The court ruled that when government delegates responsibility for an important public program such as medicare to a private entity, its decisions must respect the Charter.
The ruling has important implications because almost all health services in Canada are contracted out to not-for-profit (such as UHN) and for-profit entities.
Then there is the thorny issue at the heart of the lawsuit itself: Can governments, hospitals and individual physicians say no to providing a treatment without violating the Charter rights of patients?
There is pretty broad consensus that it is impossible, practically and financially, to provide all care to all people all the time. The fundamental question, then, is how can we – and should we – ration health care?
In other words, hospitals, physicians and other providers have to discriminate, but how can they do it in a fair and transparent manner?

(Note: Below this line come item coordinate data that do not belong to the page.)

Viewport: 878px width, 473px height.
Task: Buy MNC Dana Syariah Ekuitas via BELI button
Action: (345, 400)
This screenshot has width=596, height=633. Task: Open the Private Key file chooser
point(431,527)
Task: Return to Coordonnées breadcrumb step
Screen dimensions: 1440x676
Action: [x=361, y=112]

What are, in the language of the Constitution, the “reasonable limits” to providing care? What is the balance between patient rights and responsibilities? And who determines those boundaries?
These are some of the questions at the heart of the lawsuit brought forward by the families of two men, Mark Selkirk and Mark Williams.

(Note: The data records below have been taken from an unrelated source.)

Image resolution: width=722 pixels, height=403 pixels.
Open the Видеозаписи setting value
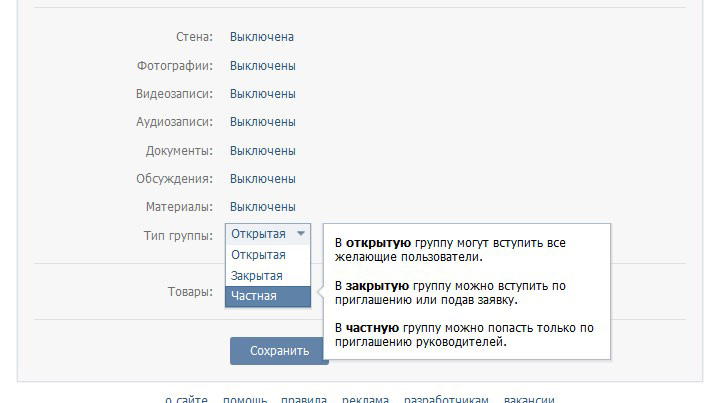(262, 94)
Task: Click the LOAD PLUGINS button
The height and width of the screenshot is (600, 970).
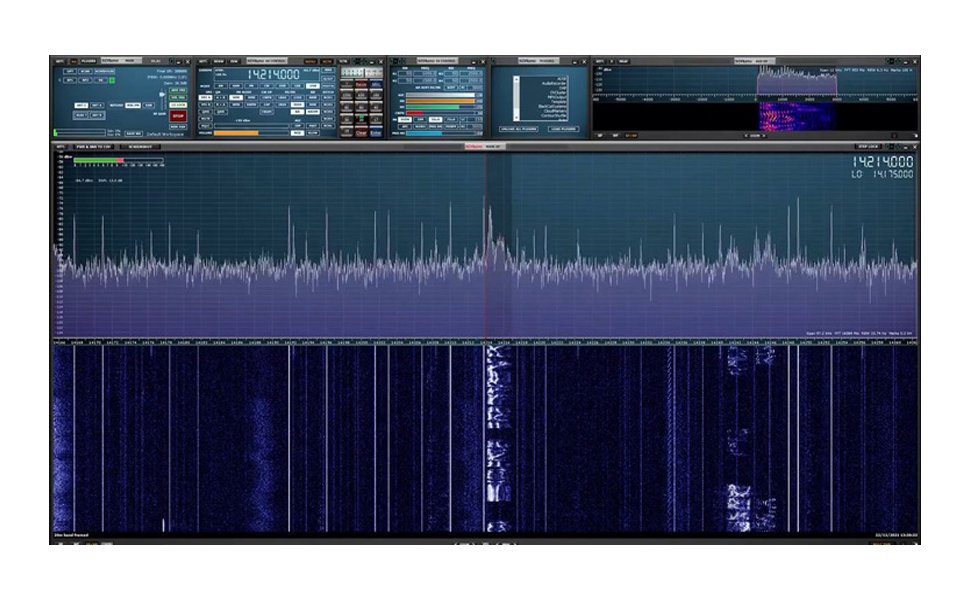Action: pyautogui.click(x=563, y=129)
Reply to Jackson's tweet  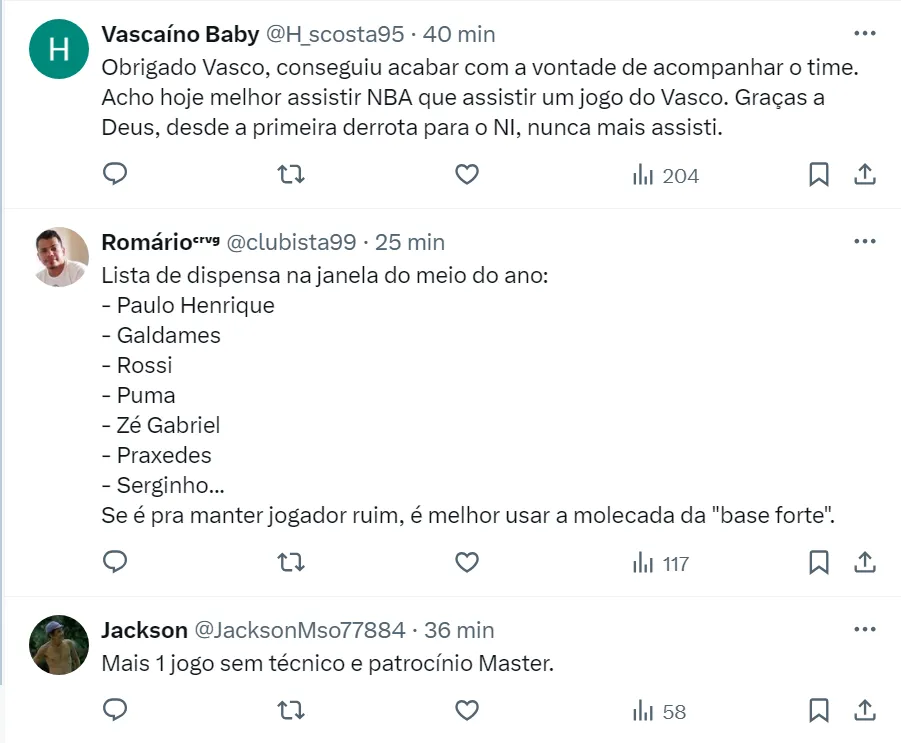point(116,711)
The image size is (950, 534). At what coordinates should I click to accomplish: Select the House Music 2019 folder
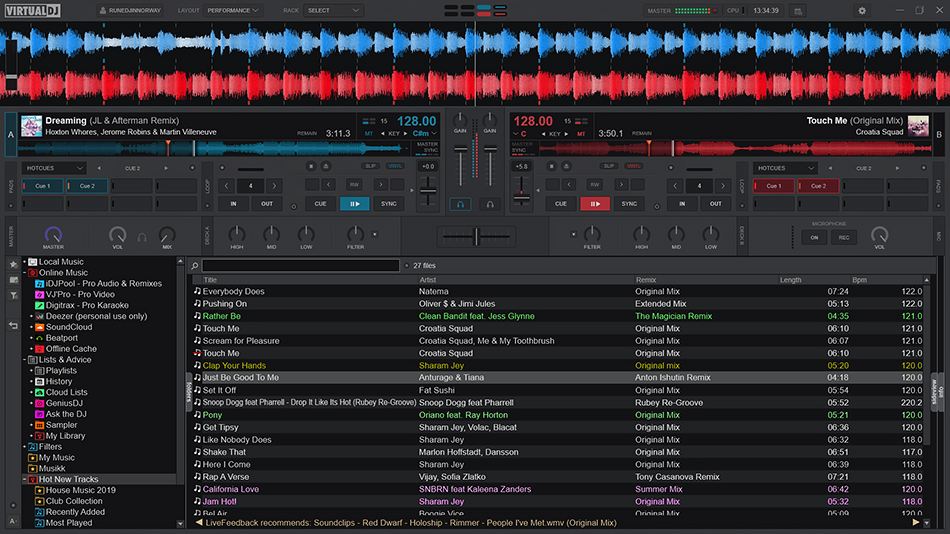tap(80, 491)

Mr. Selkirk was admitted to Toronto General Hospital in early November, 2010, with acute alcoholic hepatitis. He needed a liver transplant but was told that, to be eligible, he had to be abstinent from alcohol for six months. His wife offered to donate a part of her liver (live transplants were not subject to the sobriety rule), but the hospital still refused. Mr. Selkirk died two weeks later.
Debra Selkirk has since made it her life’s mission to strike down the rules, which she says discriminate unfairly against people such as her husband, who suffered from substance use disorder.
Trillium Gift of Life Network, the government agency that co-ordinates organ and tissue donation in Ontario, loosened its rules a bit, setting up a pilot project where it replaced the rigid six-month sobriety rule with a criterion that patients must “commit to alcohol abstinence.”
Mr. Williams, who was hospitalized in May of this year, felt unable to make that commitment. He was refused a transplant and died, and his family joined the lawsuit.
A history of alcohol use or misuse should not automatically make a patient ineligible for a liver transplant. Nor should we, a priori, refuse lung transplants to smokers.
But organs are among the rarest of commodities. We need to ensure they go not only to those in most need, but those who will benefit most. As a health system, we must maximize our return on investment.
If someone who receives a new liver resumes drinking alcohol, their recovery will likely be impaired. What we don’t know, however, is how likely someone with substance use disorder is to relapse. The studies are all over the map.
Ultimately, it has to come down to the clinical judgment of health professionals – in this case hepatologists and transplant specialists.
The new court ruling said hospital policies are subject to the provisions of the Charter. It is not clear whether the decisions of individual physicians are subject to the same rules.
There have been countless complaints to regulatory bodies and human-rights commissions about these issues: Physicians who refuse to treat patients because they are smokers, surgeons who refuse surgery to people with obesity, hospitals that refuse transplants to people who drink and governments that refuse to approve or pay for a drug because costs outweigh benefits.
These rulings invariably come to similar conclusions: Health-care providers cannot refuse care based on prejudices or stereotypes, but they can refuse or limit care if a medical condition could result in significant complications or costs.
But exclusion criteria must be clear and based on evidence, and we can’t let bias creep in when making difficult rationing decisions.
Finding the juste milieu is never going to be easy, but we have to debate these mind-bogglingly complex questions openly, not just punt them to the courts.